Extracted data entries
********************
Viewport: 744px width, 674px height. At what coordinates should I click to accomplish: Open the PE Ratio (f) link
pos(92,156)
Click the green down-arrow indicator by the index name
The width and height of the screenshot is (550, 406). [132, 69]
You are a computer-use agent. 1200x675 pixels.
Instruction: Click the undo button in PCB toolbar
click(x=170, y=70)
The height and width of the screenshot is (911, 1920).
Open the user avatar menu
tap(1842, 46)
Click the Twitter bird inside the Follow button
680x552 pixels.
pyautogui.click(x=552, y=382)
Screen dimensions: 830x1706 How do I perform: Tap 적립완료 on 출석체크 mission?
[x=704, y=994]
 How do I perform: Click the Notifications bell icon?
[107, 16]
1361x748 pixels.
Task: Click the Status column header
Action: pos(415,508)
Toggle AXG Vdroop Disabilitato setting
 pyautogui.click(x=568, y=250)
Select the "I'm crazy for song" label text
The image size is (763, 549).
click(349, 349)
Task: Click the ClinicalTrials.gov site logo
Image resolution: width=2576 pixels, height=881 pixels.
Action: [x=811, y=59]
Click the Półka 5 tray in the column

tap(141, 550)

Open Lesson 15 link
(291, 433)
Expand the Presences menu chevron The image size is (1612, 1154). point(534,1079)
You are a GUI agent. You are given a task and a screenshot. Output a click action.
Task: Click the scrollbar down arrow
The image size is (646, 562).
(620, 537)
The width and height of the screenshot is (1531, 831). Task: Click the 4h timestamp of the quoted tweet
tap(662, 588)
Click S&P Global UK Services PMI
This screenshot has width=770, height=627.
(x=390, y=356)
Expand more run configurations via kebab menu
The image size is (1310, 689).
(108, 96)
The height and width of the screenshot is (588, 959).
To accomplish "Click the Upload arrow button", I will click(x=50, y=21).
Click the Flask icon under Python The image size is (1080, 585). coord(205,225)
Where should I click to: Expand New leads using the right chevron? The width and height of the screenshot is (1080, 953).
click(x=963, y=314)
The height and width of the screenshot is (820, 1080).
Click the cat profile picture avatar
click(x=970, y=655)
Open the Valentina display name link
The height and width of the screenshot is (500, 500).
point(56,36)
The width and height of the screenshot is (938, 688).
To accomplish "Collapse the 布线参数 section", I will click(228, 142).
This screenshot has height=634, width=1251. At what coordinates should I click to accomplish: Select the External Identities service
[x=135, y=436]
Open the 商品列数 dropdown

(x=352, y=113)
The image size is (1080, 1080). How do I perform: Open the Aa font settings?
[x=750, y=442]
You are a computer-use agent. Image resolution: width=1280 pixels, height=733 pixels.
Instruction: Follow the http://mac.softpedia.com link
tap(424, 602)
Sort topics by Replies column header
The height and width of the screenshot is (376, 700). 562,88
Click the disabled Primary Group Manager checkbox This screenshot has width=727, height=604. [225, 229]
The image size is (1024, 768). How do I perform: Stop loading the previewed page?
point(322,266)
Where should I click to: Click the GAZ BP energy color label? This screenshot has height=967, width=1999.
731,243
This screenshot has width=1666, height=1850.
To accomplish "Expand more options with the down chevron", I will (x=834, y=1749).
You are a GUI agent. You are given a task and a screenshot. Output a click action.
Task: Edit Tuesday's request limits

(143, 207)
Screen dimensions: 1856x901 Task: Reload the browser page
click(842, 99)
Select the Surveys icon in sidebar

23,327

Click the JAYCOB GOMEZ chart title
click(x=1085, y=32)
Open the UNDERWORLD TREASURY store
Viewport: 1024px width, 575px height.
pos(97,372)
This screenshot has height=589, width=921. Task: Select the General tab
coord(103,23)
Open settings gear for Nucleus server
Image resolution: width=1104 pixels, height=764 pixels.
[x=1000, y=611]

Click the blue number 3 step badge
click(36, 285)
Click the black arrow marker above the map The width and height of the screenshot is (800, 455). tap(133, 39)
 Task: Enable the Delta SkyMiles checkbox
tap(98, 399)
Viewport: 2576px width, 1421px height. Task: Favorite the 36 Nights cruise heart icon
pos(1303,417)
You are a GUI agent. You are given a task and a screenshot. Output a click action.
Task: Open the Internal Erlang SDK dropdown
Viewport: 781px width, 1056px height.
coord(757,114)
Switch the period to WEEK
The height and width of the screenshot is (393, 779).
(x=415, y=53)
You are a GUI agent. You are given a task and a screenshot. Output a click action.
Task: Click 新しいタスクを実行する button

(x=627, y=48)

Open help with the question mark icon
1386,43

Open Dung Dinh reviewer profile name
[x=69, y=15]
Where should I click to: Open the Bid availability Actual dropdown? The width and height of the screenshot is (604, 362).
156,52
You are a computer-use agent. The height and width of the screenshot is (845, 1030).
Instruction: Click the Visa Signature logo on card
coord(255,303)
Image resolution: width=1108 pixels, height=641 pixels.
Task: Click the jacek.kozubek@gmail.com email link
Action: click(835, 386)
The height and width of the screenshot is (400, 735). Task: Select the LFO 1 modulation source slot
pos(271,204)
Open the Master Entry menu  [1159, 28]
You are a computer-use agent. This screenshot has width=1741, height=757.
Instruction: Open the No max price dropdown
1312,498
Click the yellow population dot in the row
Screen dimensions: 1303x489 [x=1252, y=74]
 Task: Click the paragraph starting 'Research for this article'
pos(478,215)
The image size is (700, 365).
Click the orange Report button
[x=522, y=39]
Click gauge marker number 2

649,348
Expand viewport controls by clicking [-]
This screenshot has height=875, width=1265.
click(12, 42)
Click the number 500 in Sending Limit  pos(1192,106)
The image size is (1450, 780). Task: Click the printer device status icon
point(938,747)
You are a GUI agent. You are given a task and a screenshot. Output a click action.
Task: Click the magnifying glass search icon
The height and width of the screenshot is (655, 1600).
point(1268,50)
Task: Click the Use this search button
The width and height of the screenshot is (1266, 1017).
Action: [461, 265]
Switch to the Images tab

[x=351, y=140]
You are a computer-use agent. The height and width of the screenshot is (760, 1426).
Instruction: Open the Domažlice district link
********************
-- Task item --
In the records above, how many lines contain the word "more"? Give the number alone.

-- Solution for this problem --
2